Gemini Live is undergoing a major upgrade, adding deep integration with various Google applications, including Google Maps, Google Calendar, and third-party applications such as Spotify and YouTube Music. Additionally, it introduces features based on camera input and smarter interaction methods, such as card interfaces and Circle-to-Search-like functions. Google also emphasizes privacy protection to ensure user data security.

【AiBase Summary:】
📲 Gemini Live now offers extended support for Google Maps, Google Calendar, and other applications, improving interaction efficiency.
🖼️ New features based on camera input allow users to identify concert posters or handwritten lists and automatically perform actions.
🔒 Google emphasizes privacy protection, allowing users to disable connections with applications and chat data training through settings.

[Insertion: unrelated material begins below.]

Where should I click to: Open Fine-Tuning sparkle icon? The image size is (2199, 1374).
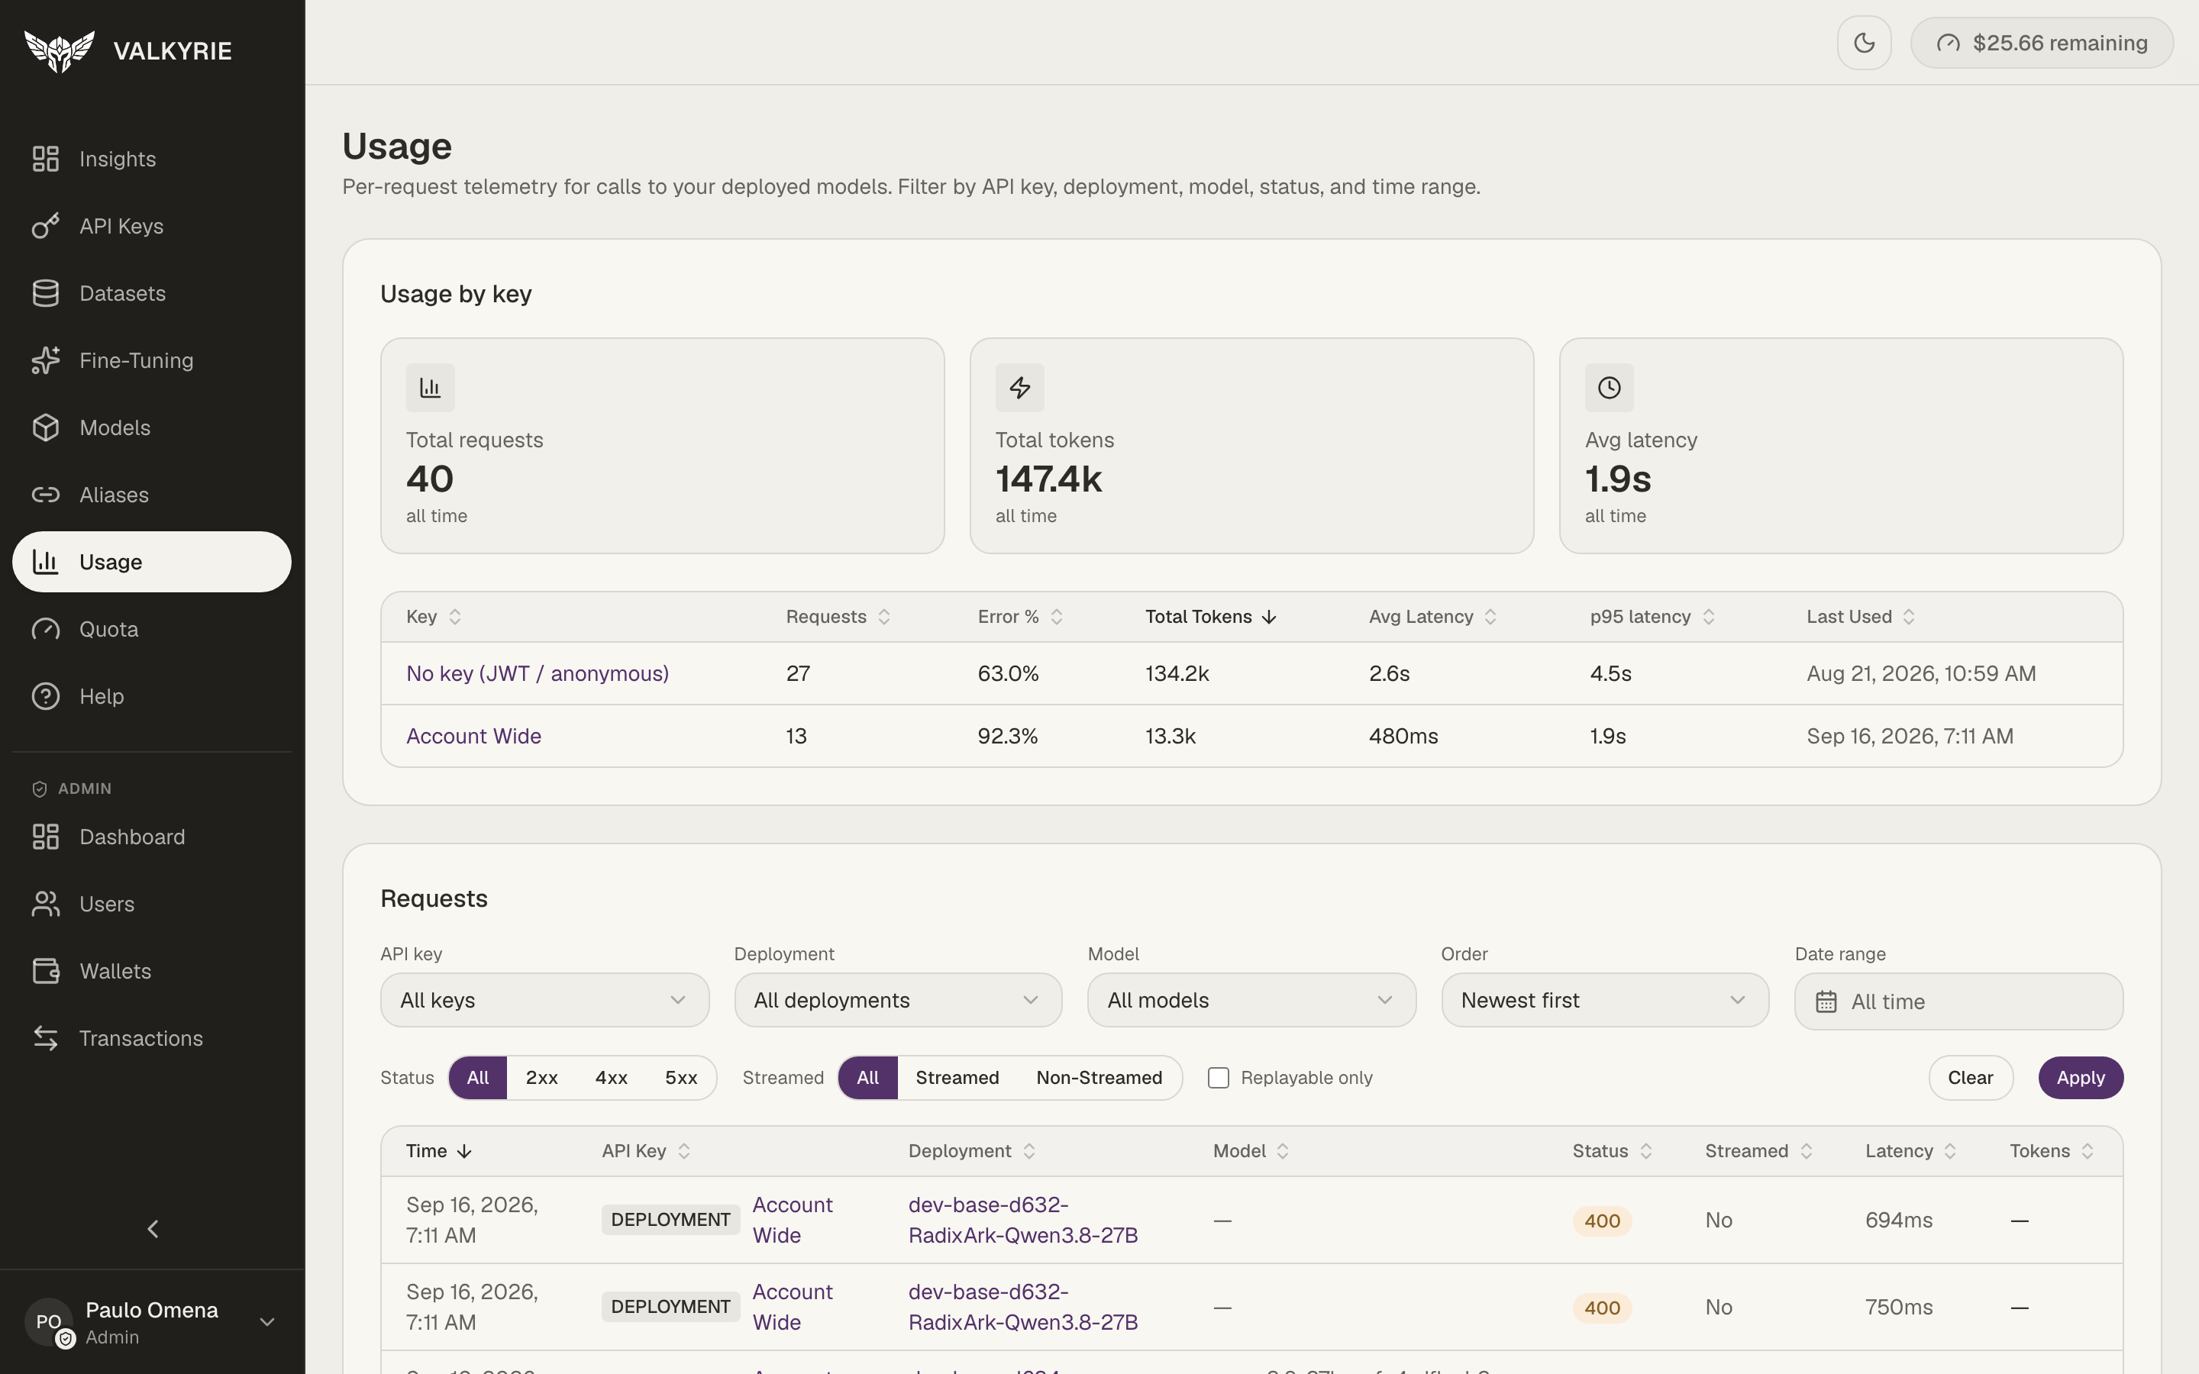[45, 360]
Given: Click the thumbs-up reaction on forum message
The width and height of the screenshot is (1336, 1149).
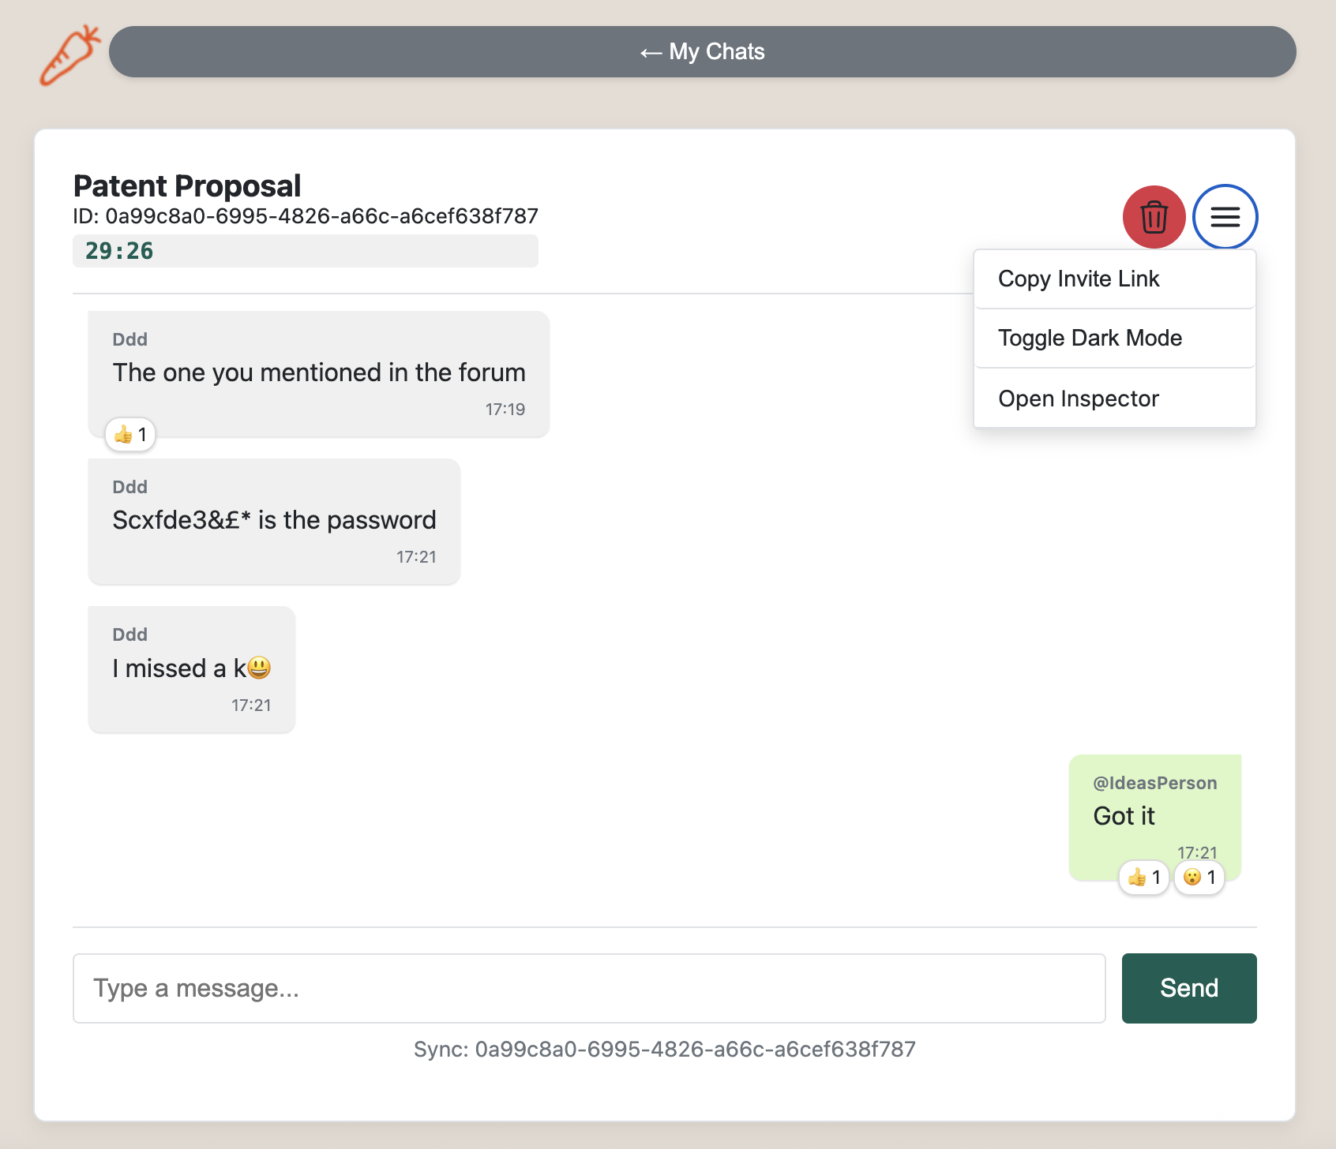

8. Anthropic Annual Revenue Has Reached $4 Billion, Growing Nearly Fourfold Since the Beginning of the Year, Competition with Cursor Intensifies

The article states that the AI unicorn Anthropic has achieved annual revenue of $4 billion, nearly four times the amount at the beginning of the year. At the same time, its competitor Cursor is also actively expanding its business, intensifying the competition. Cursor relies on Anthropic's technology and enhances its competitiveness by introducing executives and innovations. The rapid development of AI technology has driven the demand for programming tools, and companies are competing for market share.

【AiBase Summary:】
🤖 Anthropic's annual revenue has reached $4 billion, growing nearly fourfold since the start of the year.
🔄 Cursor enhances market competitiveness by introducing executives from Anthropic.
📈 The rapid development of AI technology continues to increase demand for programming tools.